0:00- Introduction (starts at 0:33)
3:00- Interview starts
7:30- Bennett on leaving WWE
12:15- Bennett on his booking in WWE
14:30- Jericho & Bennett explain the structure of RAW
16:30- Bennett’s last day at WWE
19:10- Bennett on the League of Nations
27:00- Bennett on his wrestling prospects post-WWE
36:45- Ad
39:19- Interview resumes
41:40- Jericho & Bennett on 3/11/2013 Highlight Reel Bomb
48:00- Bennett on Defiant Wrestling (FKA What Culture Pro Wrestling)
54:45- Bennett on returning to WWE
59:20- Bennett on the Bad News Barrett character
1:09:20- Outro

0:00- Introduction (starts at 0:33)

In today’s podcast, Chris Jericho is talking to Stu Bennett, formerly known as WWE’s Wade Barrett. Bennett is currently the on-screen General Manager of Defiant Wrestling. He’s also staring in the movie I am Vengence, which is set to hit movie theaters this Fall, and is providing the UK commentary for this season of the Netflix series Ultimate Beastmaster.

3:00- Interview starts

7:30- Bennett on leaving WWE

Bennett says, “I was kind of burned out on the road. When you start on the road everything’s new, everything’s fresh and so cool, and you don’t care that you’re away from home for 275 nights a year, and you’re constantly exhausted and beat up. Even if you get bad booking it’s fine because you’re living this amazing experience. But after I’d been up there several years I’d kind of gotten to the point where even the little things were irritating me.

“Every Monday and Tuesday, I’d get to the arena and be so disappointed when the script for the show came out. Every week it was, ‘man, I don’t want to do this’. I’d kind of plead my case with people in the creative team or in management about doing something different.

“It just seemed that whatever I was doing, I was banging my head against a brick wall. It got to the point where it felt like Groundhog Day.

“My contract was running up. I’d signed a pretty long contract (post-Nexus), and that was just coming to a head. They’d approached me a couple of times about re-signing or extending. It hadn’t even come to the point of negotiation. I just explained to them, ‘I need to get out of here. This is just killing me. I need to do something else for a while and get away from Pro Wrestling.

“There was some other things. It wasn’t just creative that I wasn’t happy with. There was some other stuff behind the scenes. I’d fallen out with a couple of people in the talent relations team and management department. I’m not going to go into exactly what that was about, but it was just, okay, this is all coming together now to show with my contract coming up, it’s time to get away.”

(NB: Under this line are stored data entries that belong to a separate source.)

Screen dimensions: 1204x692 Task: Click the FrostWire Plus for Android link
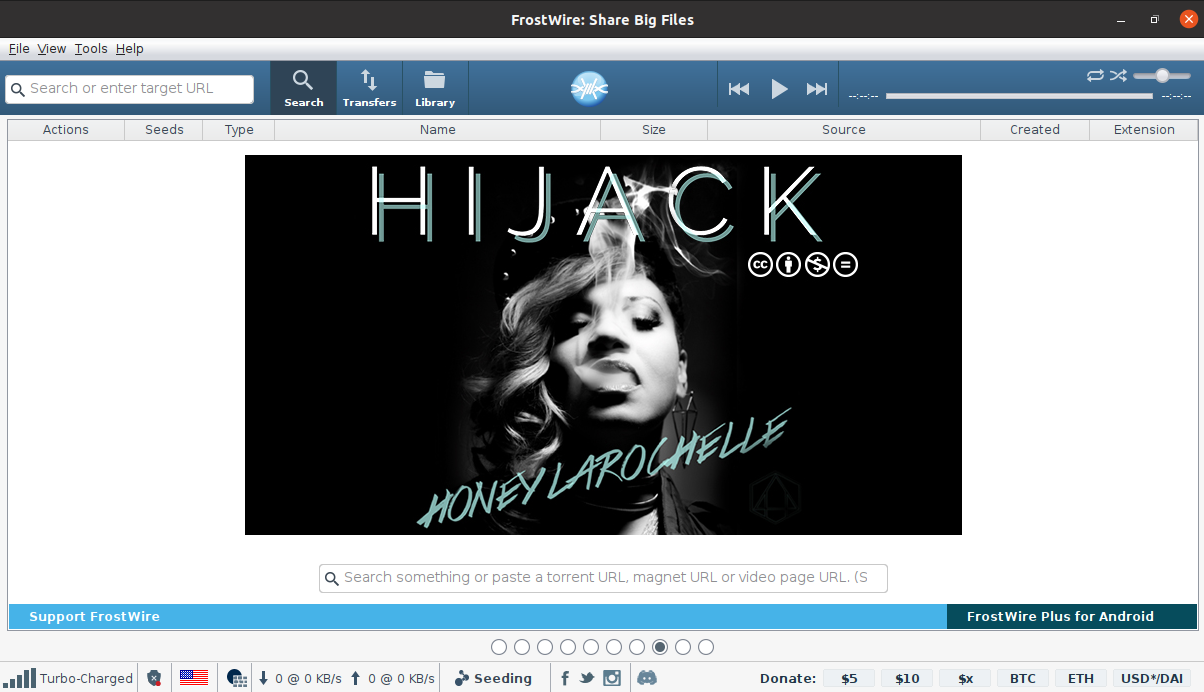(1060, 616)
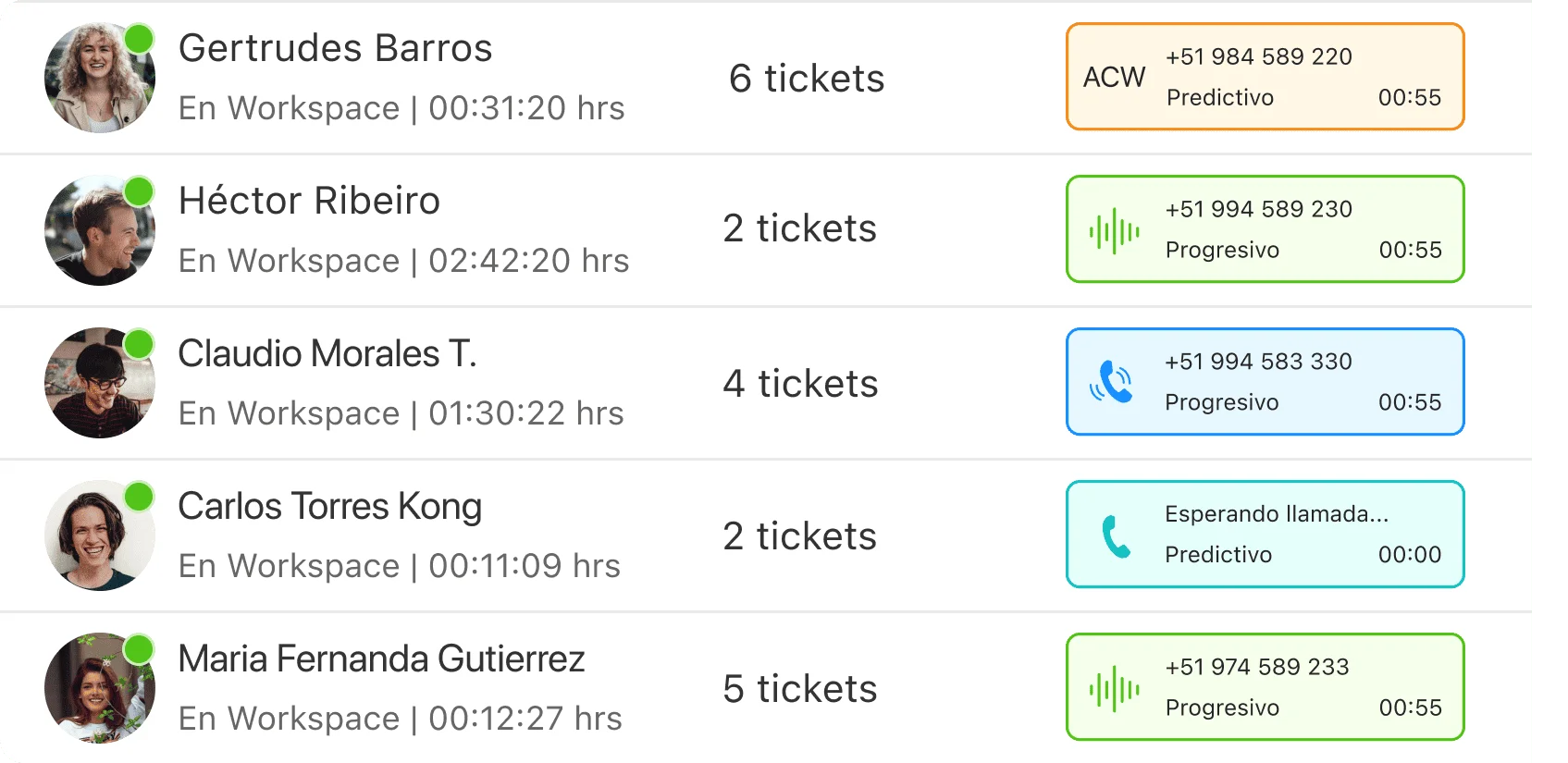Click the green audio waveform icon for Héctor Ribeiro
The height and width of the screenshot is (763, 1568).
tap(1114, 230)
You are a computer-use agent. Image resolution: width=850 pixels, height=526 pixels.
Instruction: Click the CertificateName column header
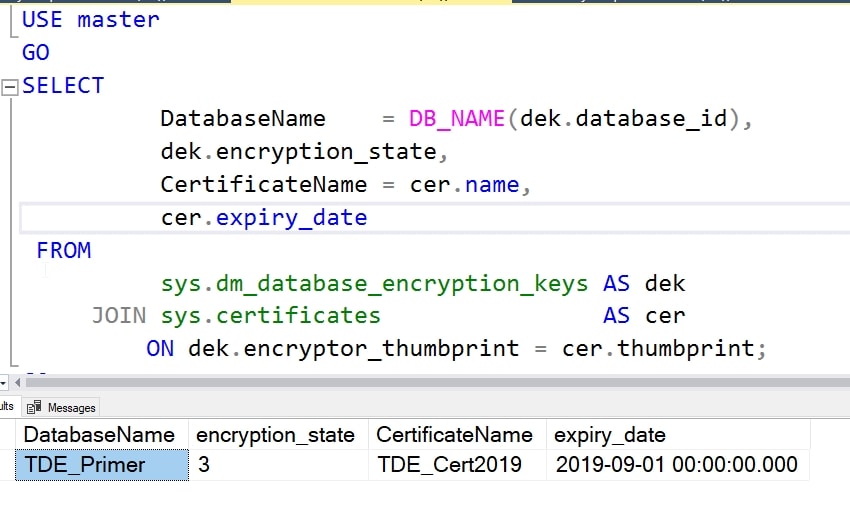coord(454,435)
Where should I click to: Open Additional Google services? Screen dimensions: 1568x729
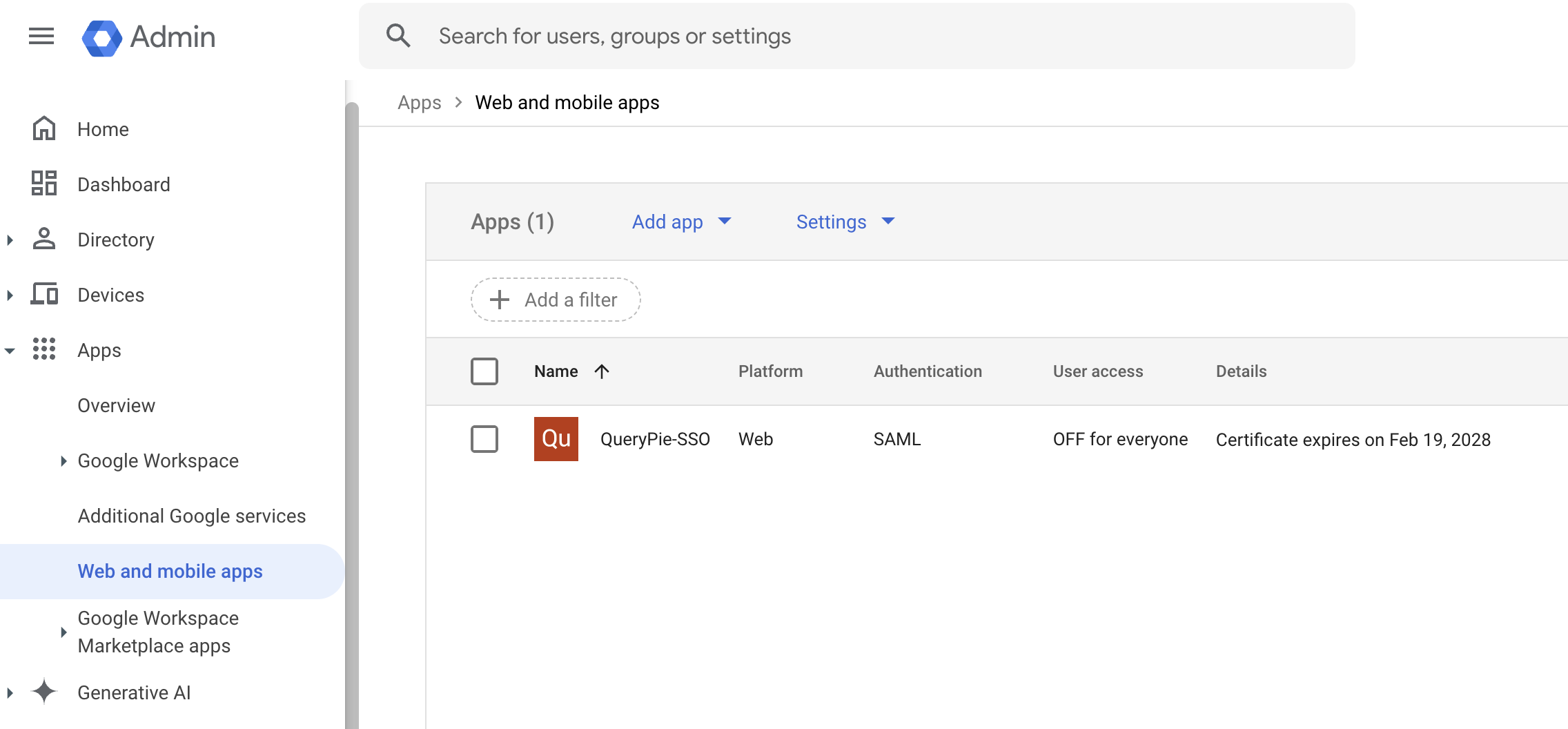tap(191, 516)
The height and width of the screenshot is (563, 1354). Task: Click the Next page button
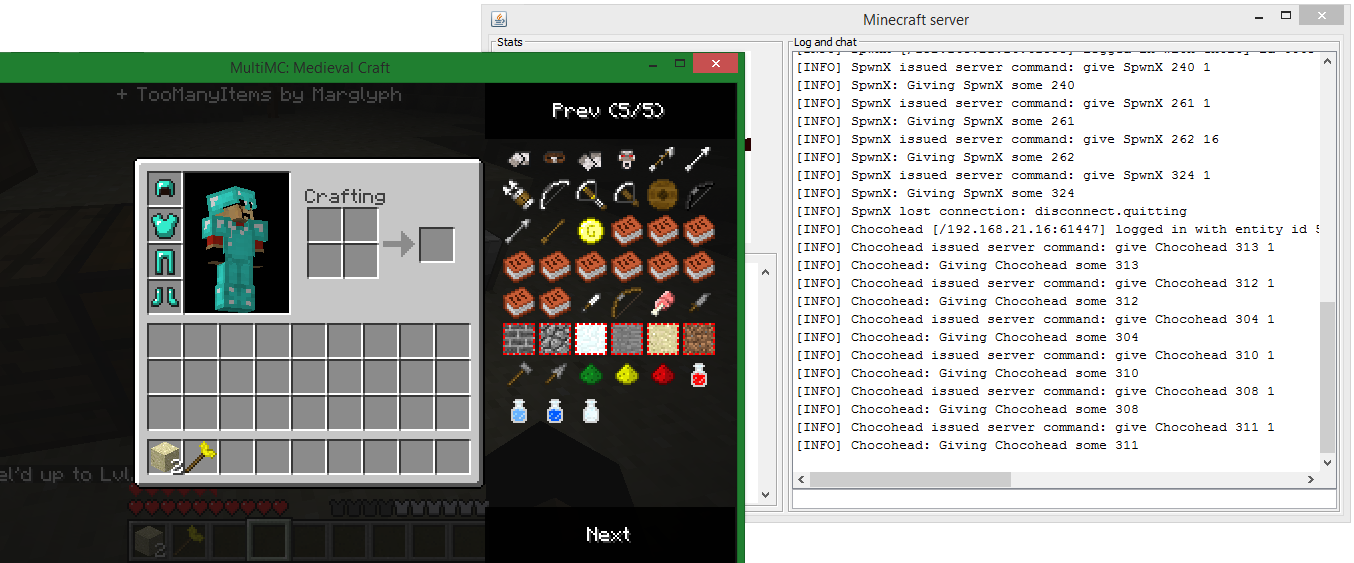coord(608,535)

“(WWE) is literally nonstop, all encompassing, taking over your life. To go from that to suddenly kind of being at my house all day with nothing to do is the strangest thing I’ve ever done. I liken it to a death. You almost mourn this change in your life at first. It took me probably six months to get it out of my system.”

12:15- Bennett on his booking in WWE

Bennett says, “I felt a lot of the times, especially about the Nexus time and for the next couple of years that I was kind of there as a guy they wanted to do something with. I always thought I was in an unfortunate position where there are limited spots to be in those top roles.

“You have your regular guys who are always going to be there, your John Cena, Randy Orton, Chris Jericho who are already filling up those top spots. Then you’ve got those younger guys coming through. Sheamus, Del Rio, Miz. These are the guys that, maybe if one of those guys weren’t there, perhaps I would be a guy who they could slot up there, but the fact that they were going with those guys really left me with no place to go. I felt like I was one of the next in line. They were keeping me on the backburner with Intercontinental Titles and things like that.

“I was kind of in this holding pattern until 2014. In 2015/2016, I felt like despite working harder and attempting to improve my promo, improve my character or improve my physique, not only was I not getting higher, I was actually going backwards in terms of my position on the card.

“For a large period in 2015 and 2016, I was really being used as an enhancement guy. I was being used in the meaningless filler segments of the show, to lose in two or three minutes with no storyline and no buildup.”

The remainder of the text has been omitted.